══ Record set
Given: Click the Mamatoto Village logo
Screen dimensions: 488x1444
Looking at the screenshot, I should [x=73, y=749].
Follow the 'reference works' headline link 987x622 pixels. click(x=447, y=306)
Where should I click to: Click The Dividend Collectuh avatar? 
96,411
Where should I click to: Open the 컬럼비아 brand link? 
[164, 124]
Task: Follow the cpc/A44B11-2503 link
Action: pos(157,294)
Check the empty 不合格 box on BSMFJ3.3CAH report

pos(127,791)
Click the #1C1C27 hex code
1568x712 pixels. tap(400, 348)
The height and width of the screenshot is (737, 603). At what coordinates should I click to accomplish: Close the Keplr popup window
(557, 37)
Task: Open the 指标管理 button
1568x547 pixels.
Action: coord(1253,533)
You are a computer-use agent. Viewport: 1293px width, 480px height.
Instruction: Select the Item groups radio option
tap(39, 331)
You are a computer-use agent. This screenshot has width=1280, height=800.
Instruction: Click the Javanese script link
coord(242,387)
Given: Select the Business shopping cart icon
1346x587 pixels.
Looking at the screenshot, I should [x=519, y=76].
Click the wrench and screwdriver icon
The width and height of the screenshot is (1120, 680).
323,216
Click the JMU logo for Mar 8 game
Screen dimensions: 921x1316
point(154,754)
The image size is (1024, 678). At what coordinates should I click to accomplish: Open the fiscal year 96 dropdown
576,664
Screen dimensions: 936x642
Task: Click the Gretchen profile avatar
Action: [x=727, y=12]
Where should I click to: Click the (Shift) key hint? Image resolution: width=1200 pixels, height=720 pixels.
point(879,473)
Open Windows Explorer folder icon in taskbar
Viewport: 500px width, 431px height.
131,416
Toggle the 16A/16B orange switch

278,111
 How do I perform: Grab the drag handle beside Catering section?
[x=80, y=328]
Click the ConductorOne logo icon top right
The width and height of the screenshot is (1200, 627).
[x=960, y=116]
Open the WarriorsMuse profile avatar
════
Activity:
Copy out each line carrying the string "agent" from the data.

Your solution:
You are a computer-use agent. Viewport: 1293px width, 480px height.
You are a computer-use agent. This screenshot has width=1280, height=800.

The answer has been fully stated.